Les enquêteurs de la commission Grenier ont rencontré un administrateur, Réjean Roy, qui avait le portrait d'ensemble de la comptabilité du Conseil de l'unité canadienne et d'Option canada. Ils ont obtenu bien des informations de cet acteur qui «n'a pas quitté en bons termes» le Conseil de l'unité canadienne, a-t-on confié à La Presse.
Pour se retrouver dans toutes ces transactions, la commission Grenier a décidé, dès sa formation, de faire appel aux juricomptables Johanne Faucher et Pierre St-Laurent. Ce sont ces deux limiers qui ont alimenté les procureurs de la commission Gomery sur le scandale des commandites. Ils ont la réputation d'avoir le crayon bien aiguisé.
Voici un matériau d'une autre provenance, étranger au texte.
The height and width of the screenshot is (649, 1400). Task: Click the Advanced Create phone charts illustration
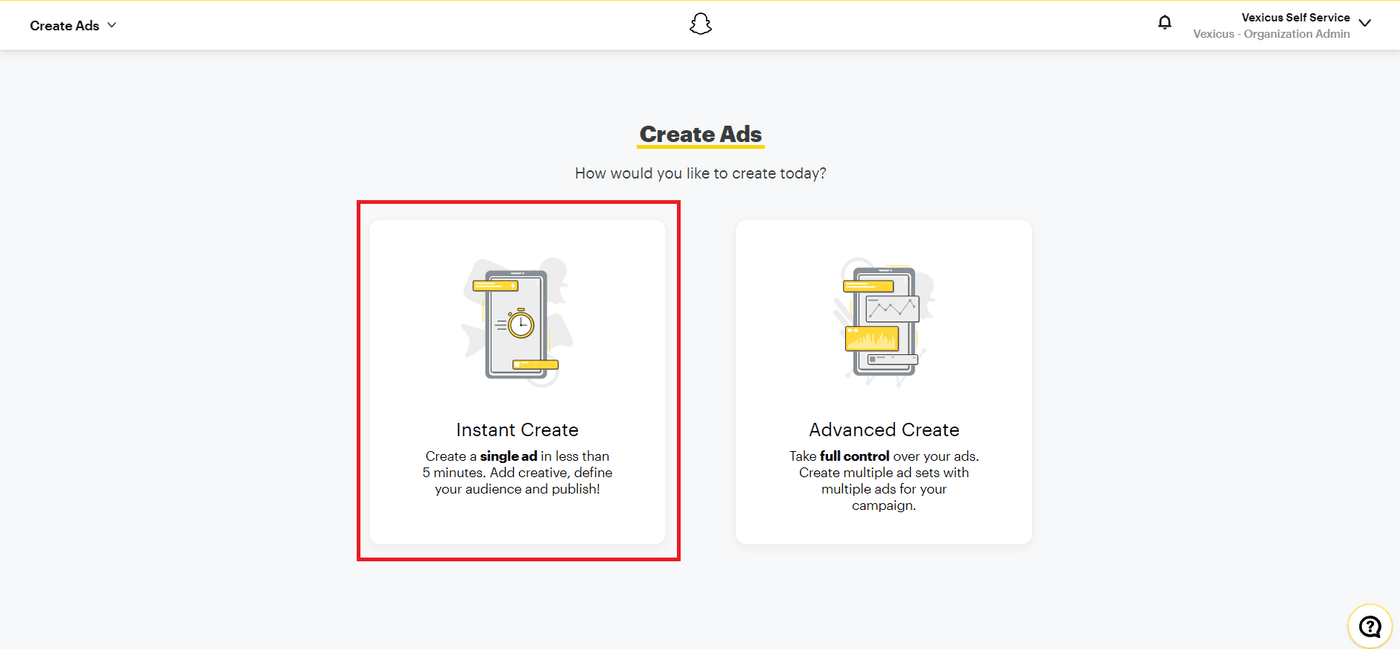pos(884,318)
Rappelons que la Commission Grenier cherche à savoir si Option Canada, qui a bénéficié de 4,8 millions en subventions de Patrimoine Canada, a payé des dépenses pour favoriser le camp du NON lors du référendum de 1995 en contravention de la loi électorale québécoise.
Les découvertes récentes des enquêteurs, notamment sur M. Pilon, dépassent le mandat premier de la commission. Mais Bernard Grenier pourrait bien décider d'aborder le sujet dans son rapport final, attendu en mars. «Le mandat s'avère beaucoup plus substantiel que ce que le Directeur général des élections avait à l'esprit», a souligné une source proche du dossier.
En janvier dernier, le directeur général des élections du Québec, Marcel Blanchet, a décidé de former une commission d'enquête, dirigée par le juge Bernard Grenier, à la suite des révélations contenues dans le livre Les secrets d'Option Canada, de MM. Lester et Philpot.